RNA silencing is a type of natural immune defense in which sequence-specific RNA degradation follows the recognition of double-stranded RNA (dsRNA). The dsRNA is processed by a protein called Dicer, which chops the long strands of RNA into smaller pieces, resulting in the production of an RNA-induced silencing complex (RISC). RISC can specifically identify and degrade complementary target RNA. This process is known as RNA interference (RNAi) and can silence the ability of a virus to successfully reproduce itself. Although this mechanism has been artificially manipulated to selectively inhibit specific genes in mammalian cells, it was not known whether mammalian viruses naturally elicit this type of immunity in vertebrate cells.

Drs.
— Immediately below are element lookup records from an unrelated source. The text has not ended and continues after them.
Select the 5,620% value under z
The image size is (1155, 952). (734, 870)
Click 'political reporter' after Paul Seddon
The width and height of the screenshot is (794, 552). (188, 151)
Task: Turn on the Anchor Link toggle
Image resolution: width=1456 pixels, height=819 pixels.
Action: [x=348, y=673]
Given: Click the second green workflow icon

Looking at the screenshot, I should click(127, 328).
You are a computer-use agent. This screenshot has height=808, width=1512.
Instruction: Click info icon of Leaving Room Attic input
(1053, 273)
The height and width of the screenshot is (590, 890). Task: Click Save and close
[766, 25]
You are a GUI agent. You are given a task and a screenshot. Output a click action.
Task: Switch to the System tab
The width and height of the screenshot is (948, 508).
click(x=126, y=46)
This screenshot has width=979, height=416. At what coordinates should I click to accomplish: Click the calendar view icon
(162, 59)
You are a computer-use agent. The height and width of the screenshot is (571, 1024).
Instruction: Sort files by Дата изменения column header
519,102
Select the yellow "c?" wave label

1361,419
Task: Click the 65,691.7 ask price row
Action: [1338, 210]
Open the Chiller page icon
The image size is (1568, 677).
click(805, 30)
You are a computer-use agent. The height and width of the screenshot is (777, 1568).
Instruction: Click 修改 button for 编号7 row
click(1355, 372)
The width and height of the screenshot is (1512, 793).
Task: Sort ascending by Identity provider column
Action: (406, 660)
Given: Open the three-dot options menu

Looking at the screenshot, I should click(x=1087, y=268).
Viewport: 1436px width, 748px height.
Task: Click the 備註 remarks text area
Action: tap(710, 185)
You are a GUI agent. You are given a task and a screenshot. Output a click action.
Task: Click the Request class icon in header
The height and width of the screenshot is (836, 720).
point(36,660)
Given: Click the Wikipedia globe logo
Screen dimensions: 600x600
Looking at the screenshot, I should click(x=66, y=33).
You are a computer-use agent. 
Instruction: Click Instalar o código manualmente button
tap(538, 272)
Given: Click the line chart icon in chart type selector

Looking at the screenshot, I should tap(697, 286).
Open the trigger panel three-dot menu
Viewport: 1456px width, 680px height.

Yamina Bennasser and Kuan-Teh Jeang from the Molecular Virology Section at the National Institute of Allergy and Infectious Disease and colleagues found that infection with HIV-1 induces RNAi in human cells. However, the researchers discovered that HIV-1 has an intriguing strategy to combat this cellular defense. The HIV-1 protein Tat, well known as a transcriptional activator, also can function as a suppressor of RNA silencing (SRS). Tat helps HIV-1 to elude the cell’s natural RNAi defense by interfering with the ability of Dicer to process dsRNAs.

“Our results suggest that the dynamic interplay between RNAi and SRS remains physiologically conserved from plants and invertebrates to higher vertebrate animals,” explains Dr. Jeang. “Our finding that Tat is an SRS also helps explain the long-standing biological observation that when HIV-1 is engineered to be lacking Tat but contains alternative transcriptional activators, it fails to spread productively in human cells.” The researchers also suggest that their findings raise a challenge to proposed therapeutic strategies making use of RNAi. “Because HIV-1 evades all other RNAi by point mutations, we reason that its requirement for an SRS is solely to shield this last ‘Achilles’ heel that we think HIV-1 cannot alter for functional reasons. The sequence we describe may represent a viable target for RNAi that HIV-1 cannot elude by using the point mutation mechanism, ” explains Dr. Jeang.